Task item: Go through the listing beneath and show each line containing the string "computer".
+ + + + +
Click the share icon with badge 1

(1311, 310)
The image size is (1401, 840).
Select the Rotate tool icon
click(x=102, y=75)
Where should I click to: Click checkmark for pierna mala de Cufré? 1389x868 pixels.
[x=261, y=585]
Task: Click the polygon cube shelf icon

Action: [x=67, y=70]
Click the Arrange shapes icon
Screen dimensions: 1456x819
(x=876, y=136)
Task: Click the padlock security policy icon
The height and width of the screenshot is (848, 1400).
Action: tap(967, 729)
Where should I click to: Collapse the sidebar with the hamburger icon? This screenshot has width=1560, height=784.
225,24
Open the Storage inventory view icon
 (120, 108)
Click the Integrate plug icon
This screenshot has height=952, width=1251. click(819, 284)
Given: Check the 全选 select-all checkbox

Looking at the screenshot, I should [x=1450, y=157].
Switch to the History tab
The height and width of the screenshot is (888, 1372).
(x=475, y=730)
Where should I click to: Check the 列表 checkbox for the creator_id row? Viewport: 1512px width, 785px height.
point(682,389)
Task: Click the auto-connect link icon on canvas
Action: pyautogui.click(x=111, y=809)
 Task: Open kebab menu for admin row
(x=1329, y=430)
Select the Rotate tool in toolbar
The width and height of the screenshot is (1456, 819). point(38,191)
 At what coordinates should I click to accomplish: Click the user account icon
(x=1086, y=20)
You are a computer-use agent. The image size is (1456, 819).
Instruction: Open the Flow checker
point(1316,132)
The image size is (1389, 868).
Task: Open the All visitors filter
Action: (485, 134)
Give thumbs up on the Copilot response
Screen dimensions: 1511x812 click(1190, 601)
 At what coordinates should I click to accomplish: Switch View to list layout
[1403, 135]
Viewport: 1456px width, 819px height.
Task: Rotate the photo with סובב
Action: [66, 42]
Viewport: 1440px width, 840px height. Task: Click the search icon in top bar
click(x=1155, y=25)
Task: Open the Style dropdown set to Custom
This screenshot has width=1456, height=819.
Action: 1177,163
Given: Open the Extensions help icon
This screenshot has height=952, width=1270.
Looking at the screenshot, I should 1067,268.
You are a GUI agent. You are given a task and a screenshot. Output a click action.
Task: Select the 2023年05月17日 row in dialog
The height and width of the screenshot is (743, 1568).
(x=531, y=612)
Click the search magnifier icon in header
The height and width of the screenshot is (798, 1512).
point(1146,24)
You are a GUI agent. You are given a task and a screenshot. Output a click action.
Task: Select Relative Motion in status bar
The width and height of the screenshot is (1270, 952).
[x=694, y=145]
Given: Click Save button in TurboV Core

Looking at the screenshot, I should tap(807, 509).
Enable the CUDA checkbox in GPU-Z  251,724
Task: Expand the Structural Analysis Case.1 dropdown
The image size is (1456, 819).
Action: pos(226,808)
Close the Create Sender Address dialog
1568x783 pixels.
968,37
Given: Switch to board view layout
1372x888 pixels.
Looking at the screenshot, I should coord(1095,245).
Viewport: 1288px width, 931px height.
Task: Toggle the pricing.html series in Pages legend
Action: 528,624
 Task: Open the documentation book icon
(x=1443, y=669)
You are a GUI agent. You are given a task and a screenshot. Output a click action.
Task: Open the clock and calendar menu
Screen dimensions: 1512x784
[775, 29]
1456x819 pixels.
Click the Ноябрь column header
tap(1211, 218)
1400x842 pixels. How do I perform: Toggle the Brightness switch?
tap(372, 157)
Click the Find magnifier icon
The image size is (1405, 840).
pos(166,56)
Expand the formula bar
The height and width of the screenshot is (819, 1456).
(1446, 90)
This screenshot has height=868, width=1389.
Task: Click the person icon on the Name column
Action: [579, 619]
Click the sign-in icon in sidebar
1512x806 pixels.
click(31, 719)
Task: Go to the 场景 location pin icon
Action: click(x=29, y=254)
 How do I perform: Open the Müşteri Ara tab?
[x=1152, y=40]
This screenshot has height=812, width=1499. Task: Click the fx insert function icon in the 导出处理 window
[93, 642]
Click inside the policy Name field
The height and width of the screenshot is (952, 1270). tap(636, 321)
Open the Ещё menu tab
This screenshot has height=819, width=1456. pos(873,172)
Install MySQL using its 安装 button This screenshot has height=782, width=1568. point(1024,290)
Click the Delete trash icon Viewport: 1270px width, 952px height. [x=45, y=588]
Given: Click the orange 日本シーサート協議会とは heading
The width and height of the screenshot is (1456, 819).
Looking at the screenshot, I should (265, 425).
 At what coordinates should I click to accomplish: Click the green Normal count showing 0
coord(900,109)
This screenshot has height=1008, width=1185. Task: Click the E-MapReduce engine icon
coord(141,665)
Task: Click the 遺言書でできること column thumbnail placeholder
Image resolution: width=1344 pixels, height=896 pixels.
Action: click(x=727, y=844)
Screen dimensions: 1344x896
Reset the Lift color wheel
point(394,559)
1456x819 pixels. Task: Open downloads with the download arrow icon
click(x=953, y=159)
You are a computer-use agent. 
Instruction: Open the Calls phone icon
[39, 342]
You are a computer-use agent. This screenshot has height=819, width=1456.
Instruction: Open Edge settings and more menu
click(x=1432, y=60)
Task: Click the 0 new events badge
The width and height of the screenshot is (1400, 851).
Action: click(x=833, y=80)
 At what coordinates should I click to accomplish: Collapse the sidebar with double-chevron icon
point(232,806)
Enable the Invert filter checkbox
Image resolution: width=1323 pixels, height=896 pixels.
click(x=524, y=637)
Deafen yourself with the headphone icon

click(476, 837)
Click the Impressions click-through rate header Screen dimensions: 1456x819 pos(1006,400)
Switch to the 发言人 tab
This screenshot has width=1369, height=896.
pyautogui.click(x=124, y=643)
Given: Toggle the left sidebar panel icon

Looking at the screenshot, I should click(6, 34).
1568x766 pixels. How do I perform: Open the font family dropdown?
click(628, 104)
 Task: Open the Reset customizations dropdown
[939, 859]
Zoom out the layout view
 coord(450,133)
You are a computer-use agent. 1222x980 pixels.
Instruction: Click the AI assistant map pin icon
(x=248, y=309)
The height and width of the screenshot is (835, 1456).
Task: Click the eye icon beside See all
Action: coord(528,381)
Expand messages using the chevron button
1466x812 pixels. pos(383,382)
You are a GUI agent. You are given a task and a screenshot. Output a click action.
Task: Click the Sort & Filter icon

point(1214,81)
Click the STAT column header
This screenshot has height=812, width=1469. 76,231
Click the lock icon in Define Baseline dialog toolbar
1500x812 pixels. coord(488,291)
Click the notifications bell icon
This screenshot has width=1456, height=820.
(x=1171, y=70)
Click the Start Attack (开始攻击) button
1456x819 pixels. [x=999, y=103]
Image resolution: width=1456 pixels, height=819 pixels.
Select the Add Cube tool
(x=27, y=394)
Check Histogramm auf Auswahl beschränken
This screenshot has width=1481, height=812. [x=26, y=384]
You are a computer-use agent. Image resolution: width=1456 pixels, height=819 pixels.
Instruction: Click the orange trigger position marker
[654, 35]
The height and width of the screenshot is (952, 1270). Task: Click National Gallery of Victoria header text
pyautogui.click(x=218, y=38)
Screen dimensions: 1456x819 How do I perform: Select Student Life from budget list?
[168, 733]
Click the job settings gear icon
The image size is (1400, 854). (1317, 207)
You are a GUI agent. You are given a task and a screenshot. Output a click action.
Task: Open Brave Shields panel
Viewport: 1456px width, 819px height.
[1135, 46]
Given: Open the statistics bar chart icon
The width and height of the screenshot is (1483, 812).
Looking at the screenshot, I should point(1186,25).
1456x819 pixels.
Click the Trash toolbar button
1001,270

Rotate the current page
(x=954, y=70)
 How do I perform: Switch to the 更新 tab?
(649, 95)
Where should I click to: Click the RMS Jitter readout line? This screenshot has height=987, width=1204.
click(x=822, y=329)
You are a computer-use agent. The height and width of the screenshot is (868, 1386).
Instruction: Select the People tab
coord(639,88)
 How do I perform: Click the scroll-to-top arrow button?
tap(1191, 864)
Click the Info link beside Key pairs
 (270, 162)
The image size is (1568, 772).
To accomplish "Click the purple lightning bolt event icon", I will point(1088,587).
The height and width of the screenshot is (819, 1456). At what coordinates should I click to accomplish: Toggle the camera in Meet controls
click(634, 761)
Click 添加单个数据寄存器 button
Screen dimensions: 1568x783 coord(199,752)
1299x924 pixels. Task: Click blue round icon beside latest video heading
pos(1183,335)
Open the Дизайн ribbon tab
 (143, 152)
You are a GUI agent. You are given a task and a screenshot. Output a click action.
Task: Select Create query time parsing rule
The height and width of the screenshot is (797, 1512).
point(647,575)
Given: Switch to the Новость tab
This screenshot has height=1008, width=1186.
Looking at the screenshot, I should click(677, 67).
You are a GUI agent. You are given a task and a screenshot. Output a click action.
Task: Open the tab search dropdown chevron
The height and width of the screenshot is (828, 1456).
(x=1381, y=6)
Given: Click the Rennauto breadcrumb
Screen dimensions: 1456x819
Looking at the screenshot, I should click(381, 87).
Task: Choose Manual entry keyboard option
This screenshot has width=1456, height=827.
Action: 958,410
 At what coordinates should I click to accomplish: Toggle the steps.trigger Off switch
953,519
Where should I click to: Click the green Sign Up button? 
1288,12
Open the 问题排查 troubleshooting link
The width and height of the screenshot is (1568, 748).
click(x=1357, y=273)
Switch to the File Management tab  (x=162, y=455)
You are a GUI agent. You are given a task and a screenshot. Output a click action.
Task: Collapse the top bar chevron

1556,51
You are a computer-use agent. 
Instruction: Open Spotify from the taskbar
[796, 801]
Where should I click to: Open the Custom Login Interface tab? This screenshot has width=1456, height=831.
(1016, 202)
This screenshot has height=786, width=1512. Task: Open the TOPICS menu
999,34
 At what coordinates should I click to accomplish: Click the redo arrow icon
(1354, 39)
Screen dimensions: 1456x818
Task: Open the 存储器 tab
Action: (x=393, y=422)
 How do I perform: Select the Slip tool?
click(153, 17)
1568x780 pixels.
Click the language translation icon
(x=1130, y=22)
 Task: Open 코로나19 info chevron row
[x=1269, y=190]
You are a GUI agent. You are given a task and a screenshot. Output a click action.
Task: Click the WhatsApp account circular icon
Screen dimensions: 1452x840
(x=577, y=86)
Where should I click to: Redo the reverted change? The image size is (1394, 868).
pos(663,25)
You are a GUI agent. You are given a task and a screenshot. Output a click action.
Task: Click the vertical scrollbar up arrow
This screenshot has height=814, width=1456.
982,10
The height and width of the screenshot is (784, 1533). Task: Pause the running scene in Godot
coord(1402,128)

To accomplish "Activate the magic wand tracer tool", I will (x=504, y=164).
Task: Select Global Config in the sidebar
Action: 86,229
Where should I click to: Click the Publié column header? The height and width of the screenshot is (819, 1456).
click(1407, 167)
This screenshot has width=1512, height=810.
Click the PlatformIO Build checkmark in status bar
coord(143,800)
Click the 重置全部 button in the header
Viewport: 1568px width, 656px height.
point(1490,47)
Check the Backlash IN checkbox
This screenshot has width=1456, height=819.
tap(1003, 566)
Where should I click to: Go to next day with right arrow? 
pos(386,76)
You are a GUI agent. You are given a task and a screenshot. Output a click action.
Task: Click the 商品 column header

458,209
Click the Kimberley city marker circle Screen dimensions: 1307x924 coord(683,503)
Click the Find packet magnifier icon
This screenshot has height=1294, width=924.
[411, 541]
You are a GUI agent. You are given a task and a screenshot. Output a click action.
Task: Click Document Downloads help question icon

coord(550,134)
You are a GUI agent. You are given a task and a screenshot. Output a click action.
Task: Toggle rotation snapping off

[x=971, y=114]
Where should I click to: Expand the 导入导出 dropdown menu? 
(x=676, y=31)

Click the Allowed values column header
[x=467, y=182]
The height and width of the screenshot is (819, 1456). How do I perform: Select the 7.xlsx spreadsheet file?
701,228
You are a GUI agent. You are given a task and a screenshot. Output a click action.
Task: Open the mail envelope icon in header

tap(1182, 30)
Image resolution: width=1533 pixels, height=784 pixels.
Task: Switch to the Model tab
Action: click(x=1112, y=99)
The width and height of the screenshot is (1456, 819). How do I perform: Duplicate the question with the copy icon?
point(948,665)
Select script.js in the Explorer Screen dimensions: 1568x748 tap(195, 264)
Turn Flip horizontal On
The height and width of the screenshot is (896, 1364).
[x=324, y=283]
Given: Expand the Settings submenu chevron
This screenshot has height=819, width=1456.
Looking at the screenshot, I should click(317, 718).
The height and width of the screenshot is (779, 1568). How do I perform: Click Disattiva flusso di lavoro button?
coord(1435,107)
+ + + + +
Response to this exercise:
You are a computer-use agent. The image size is (1456, 819).
You are a computer-use agent. 
You are a computer-use agent. This screenshot has height=819, width=1456.
You are a computer-use agent. 1222x980 pixels.
You are a computer-use agent. Image resolution: width=1456 pixels, height=819 pixels.
You are a computer-use agent. The height and width of the screenshot is (868, 1386).
You are a computer-use agent. 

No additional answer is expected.